ORGANIZING GENERALIZATION: The study of history will oftentimes leave students wondering the significance of individuals in the reality of their world. By connecting students with individuals that have lived during their lifetimes or that are still contributing to the events that have significance in their lives makes history much more interesting and relevant to them. They will begin to realize that all people, historic or contemporary, not only have much in common with them and their interests, but that they can also have a significant effect on the issues that concern us all. They, too, can become a hero, braveheart, or warrior in today's world.
CULTURE AREA: Washington State
TIME PERIOD: Present day
BACKGROUND: Bernie Whitebear (Sept.27, 1937 - July 16, 2000) was one of the best-know Native American Washingtonians, battling to the end of his life to maintain Native American legacies and rights. Whitebear gained wide recognition by helping lead the 1970 "invasion" of Fort Lawton in northwest Seattle, to ultimately gain the land for the Daybreak Star Center. Whitebear was born in Inchelium in eastern Washington, and was raised on the Colville Reservation. As one of six children of an Indian mother and Filipino father, he changed his last name from Reyes to honor his grandfather who was a member of the Sin-Aikst Tribe, later known as Lakes Indians, and now part of the Colville Confederated Tribe. Whitebear joined the Army, became a paratrooper with 101st Airborne Division and was a Green Beret for two years.

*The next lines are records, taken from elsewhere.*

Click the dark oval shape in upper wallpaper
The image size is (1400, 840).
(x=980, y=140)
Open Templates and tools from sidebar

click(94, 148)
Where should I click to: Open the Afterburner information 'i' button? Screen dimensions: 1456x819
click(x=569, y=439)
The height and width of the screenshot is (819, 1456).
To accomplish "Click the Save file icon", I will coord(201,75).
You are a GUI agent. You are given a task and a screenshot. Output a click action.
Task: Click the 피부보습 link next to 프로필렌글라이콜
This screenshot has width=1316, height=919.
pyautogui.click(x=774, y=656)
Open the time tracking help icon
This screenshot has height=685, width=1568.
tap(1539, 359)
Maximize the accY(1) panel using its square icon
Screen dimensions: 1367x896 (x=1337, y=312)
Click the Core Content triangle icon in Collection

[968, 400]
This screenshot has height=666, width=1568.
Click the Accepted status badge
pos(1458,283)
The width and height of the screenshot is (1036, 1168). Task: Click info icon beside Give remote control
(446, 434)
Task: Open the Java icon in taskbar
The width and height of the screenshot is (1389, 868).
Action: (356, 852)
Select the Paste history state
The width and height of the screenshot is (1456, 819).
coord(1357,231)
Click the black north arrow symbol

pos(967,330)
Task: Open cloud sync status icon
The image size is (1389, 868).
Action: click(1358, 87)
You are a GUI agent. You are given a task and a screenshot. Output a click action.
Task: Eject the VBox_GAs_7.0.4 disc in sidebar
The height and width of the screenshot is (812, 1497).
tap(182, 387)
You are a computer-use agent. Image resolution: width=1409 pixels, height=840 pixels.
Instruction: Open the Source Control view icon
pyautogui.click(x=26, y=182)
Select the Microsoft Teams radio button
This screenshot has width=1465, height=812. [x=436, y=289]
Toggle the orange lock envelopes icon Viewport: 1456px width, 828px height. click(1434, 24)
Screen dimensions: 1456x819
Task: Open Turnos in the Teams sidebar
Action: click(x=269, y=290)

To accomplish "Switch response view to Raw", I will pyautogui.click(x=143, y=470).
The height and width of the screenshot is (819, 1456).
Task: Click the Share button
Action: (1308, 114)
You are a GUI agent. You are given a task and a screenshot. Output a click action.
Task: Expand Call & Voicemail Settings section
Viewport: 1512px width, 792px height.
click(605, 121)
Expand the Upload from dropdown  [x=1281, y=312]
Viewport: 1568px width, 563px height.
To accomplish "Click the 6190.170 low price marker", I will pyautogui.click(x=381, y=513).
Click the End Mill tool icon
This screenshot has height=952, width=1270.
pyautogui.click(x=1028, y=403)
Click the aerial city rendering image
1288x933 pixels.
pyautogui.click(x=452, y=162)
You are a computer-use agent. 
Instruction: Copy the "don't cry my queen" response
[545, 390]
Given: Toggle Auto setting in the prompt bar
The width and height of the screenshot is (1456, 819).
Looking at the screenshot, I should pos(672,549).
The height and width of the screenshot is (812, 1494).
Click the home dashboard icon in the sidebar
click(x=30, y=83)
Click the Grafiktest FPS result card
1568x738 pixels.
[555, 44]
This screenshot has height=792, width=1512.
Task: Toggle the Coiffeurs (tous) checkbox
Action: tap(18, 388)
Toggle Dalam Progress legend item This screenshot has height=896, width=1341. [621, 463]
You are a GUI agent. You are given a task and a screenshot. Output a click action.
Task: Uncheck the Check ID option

Knowledge Students will: (History 1.1) understand historical time, chronology, and causation, (History 1.3) examine the influence of culture on US, World, and Washington State history, and (History 2.1) investigate and research, (History 2.2) analyze historical information, and (History 2.3) synthesize information and reflect on findings.
Skills Students will: Read article included, and research historical and contemporary people and events then analyze the significant accomplishments of this figure of historical importance.
Values Students will: work forward from an initiating event to its outcome, recognizing cause-and-effect, multiple causation, or the accidental as factors in history, examine and discuss historical contributions to US society of various individuals and groups from different cultural, racial and linguistic backgrounds, AND investigate a topic using electronic technology, library resources, and human resources from the community, organize and record information, separate fact from conjecture, discern bias, separate relevant from irrelevant information in persuasive materials, distinguish verifiable information, evaluate information and develop a statement of the significance of the findings; defending their own analysis.
ACTIVITIES: Students will read accompanying article, then research library resources, technological resources, and local human resources to be able to analyze the significant events that Whitebear participated in or supported. Whitebear helped in the founding of the Seattle Indian Health Board, which provides health service to Native Americans who had no such services. He was also the head of the United Indians of All Tribes Foundation, that has gown to employ 11 people with a budget of $5 million, offering 13 educational programs, counseling and other programs to an estimated 4,500 people each year. The importance of these services to Native Americans, the implications for the greater society, and the relevance to today's issues and concerns should be expressed in the students writings on the research findings.
EXTENSIONS: Investigate the events that precipitated the 1970 "invasion" of Fort Lawton, the three month occupation, the arrests and several "reinvasions" of the 1,110 acre property, which later became Discovery Park.
EVALUATION: Contemporary people that have or had a significant influence in the development of Washington State history, events, and issues will broaden a students concepts of self, community, and world issues. Portraying these individuals as regular, ordinary individuals will allow a student the capacity to see how they can have a positive influence on the world around them.